Proposal 1 — Election of Directors

 

The following individuals were elected as directors to serve until the 2012 annual meeting of shareholders or until their successors are elected and qualified. There were no nominees other than those listed below. The voting results were as follows:

 

Nominee   Votes For   Votes Withheld   Broker Non-Votes
Lawrence Owen Brown   11,329,856   30,353   1,731,793
Howard N. Gould   10,968,315   391,894   1,731,793
Dr. Frances J. Harvey   11,329,856   30,353   1,731,793
Allan C. Kramer, M.D.   11,019,160   341,049   1,731,793
Robert P. Latta   11,328,893   31,316   1,731,793
Daniel P. Myers   11,329,856   30,353   1,731,793
Christopher B. Paisley   11,270,576   89,633   1,731,793
Thomas M. Quigg   11,065,315   294,894   1,731,793
Terry Schwakopf   11,329,856   30,353   1,731,793
Barry A. Turkus   11,151,483   208,726   1,731,793

 

Proposal 2 — Advisor Proposal Concerning Executive Compensation

 

The shareholders voted to approve a non-binding advisory resolution concerning the Company’s 2011 executive compensation as described in the Company’s proxy statement for the meeting. The results of voting were as follows:

 

Votes For   Votes Against   Abstain   Broker Non-Votes
11,156,058   178,969   25,182   1,731,793

 

Proposal 3 — Advisory Vote Concerning the Frequency of Future Advisory Votes Concerning Executive Compensation

 

On the proposal concerning the frequency of future non-binding advisory votes concerning the Company’s executive compensation, a majority of the shares were voting in favor of having such a vote each year. The voting results were as follows:

 

Every Year   Every Two Years   Every Three Years   Abstain   Broker
Non-Votes
10,857,699   106,372   357,046   39,092   1,731,793

 

Proposal 4 — Ratification of Appointment of Independent Accountants.

 

The shareholders voted to ratify the appointment of Vavrinek, Trine, Day & Co. LLP as independent accountants for the Company’s 2012 fiscal year.

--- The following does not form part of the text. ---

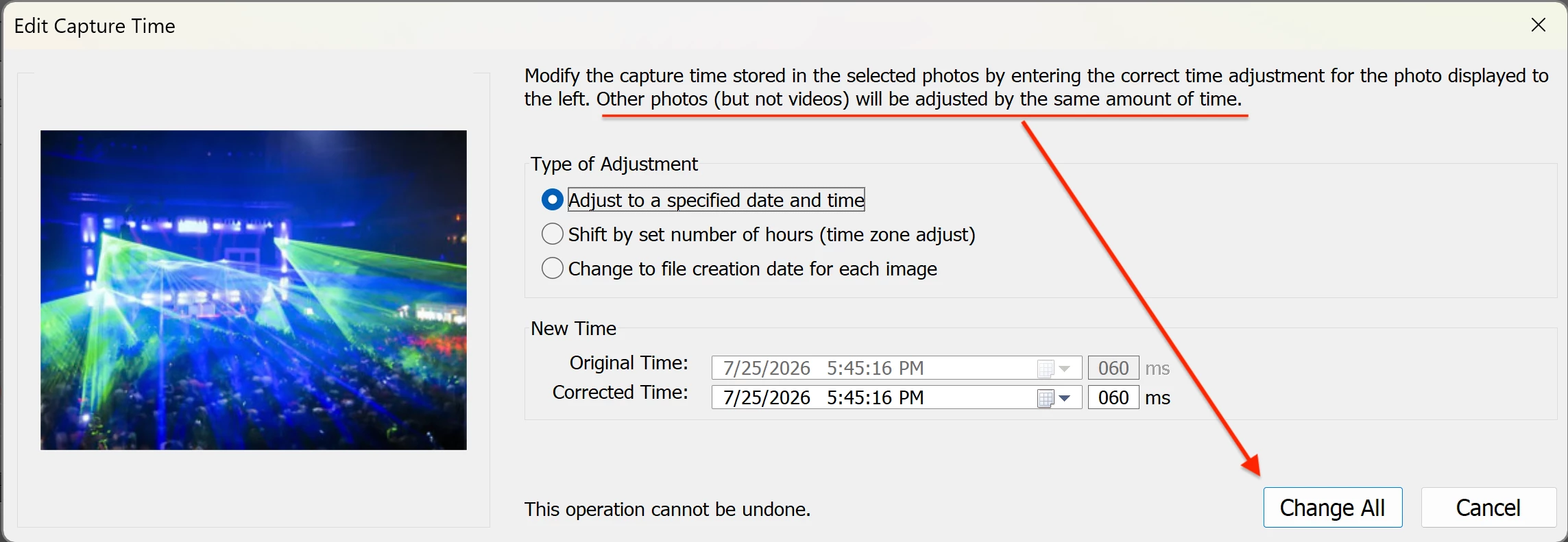This screenshot has width=1568, height=542.
Task: Select the PM segment in Corrected Time
Action: click(911, 398)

The results of voting were as follows:

 

 

Votes For   Votes Against   Abstain
13,065,955   707   25,340

 

 
 

 

Board Determination Regarding Frequency of Votes on Executive Compensation

 

In light of voting results on the frequency of future non-binding advisory votes on executive compensation and the recommendation of the Company’s Board of Directors that non-binding advisory votes on executive compensation be held each year, the Board of Directors has determined that the Company will hold a non-binding advisory vote on executive compensation each year in connection with its annual meeting of shareholders until the next vote on the frequency of shareholder votes on the compensation of executives. Accordingly, the next non-binding advisory shareholder vote on executive compensation will be held at the Company’s 2013 annual meeting of shareholders. The Company is required to hold votes on frequency every six years.

 

 
 

 

SIGNATURE

 

Pursuant to the requirements of the Securities Exchange Act of 1934, the registrant has duly caused this report to be signed on its behalf by the undersigned, hereunto duly authorized.

  

Dated: May 25, 2012

 

  BRIDGE CAPITAL HOLDINGS
   
  By:    /s/ Thomas A. Sa
    Thomas A. Sa
    Executive Vice President
    Chief Financial Officer
    (Duly Authorized Officer)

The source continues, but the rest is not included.